[Problem statement]
The required output is the line containing "Viewport: 1316px width, 912px height." followed by every later line through the end of the data, all reproduced exactly.

[Given records]

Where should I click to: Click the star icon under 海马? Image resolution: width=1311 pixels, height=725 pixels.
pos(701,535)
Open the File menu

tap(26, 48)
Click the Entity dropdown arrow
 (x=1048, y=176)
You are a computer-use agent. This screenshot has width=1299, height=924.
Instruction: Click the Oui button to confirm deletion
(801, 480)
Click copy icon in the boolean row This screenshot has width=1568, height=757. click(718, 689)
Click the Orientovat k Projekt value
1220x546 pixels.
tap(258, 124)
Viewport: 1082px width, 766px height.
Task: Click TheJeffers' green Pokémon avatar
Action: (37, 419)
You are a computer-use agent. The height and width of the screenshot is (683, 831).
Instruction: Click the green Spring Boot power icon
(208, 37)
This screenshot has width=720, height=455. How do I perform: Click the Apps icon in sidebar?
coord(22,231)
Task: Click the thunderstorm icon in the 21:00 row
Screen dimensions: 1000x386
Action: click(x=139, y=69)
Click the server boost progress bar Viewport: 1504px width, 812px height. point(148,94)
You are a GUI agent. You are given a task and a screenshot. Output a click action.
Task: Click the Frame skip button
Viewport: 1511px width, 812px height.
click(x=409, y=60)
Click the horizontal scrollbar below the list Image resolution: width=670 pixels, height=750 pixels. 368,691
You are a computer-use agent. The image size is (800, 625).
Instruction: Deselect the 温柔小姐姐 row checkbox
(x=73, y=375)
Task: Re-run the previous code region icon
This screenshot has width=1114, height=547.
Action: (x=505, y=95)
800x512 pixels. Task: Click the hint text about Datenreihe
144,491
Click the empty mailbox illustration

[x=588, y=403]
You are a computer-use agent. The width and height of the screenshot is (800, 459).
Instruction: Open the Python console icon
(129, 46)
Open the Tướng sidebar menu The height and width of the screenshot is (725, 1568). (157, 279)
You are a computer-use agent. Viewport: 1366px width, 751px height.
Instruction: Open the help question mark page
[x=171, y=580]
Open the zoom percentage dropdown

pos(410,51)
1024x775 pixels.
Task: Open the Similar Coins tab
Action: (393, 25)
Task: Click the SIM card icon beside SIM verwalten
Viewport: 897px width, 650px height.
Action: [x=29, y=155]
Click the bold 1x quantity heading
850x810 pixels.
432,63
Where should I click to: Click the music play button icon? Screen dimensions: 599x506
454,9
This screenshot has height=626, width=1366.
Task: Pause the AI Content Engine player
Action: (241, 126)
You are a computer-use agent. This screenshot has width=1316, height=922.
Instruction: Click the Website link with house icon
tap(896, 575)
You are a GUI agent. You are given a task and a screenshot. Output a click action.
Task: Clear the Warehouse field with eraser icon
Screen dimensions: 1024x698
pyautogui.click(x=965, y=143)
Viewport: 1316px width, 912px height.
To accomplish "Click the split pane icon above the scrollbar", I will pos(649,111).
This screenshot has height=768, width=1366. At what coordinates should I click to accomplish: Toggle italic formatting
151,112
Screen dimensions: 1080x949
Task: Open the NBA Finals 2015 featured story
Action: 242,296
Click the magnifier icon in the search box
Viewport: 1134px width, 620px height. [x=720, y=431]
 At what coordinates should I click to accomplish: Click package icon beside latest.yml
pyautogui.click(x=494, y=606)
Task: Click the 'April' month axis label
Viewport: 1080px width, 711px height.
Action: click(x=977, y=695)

[Answer section]
Viewport: 1316px width, 912px height.
To accomplish "Click the split pane icon above the scrollbar", I will pos(649,111).
This screenshot has height=768, width=1366. At what coordinates should I click to accomplish: Toggle italic formatting
151,112
Screen dimensions: 1080x949
Task: Open the NBA Finals 2015 featured story
Action: 242,296
Click the magnifier icon in the search box
Viewport: 1134px width, 620px height. [x=720, y=431]
 At what coordinates should I click to accomplish: Click package icon beside latest.yml
pyautogui.click(x=494, y=606)
Task: Click the 'April' month axis label
Viewport: 1080px width, 711px height.
Action: click(x=977, y=695)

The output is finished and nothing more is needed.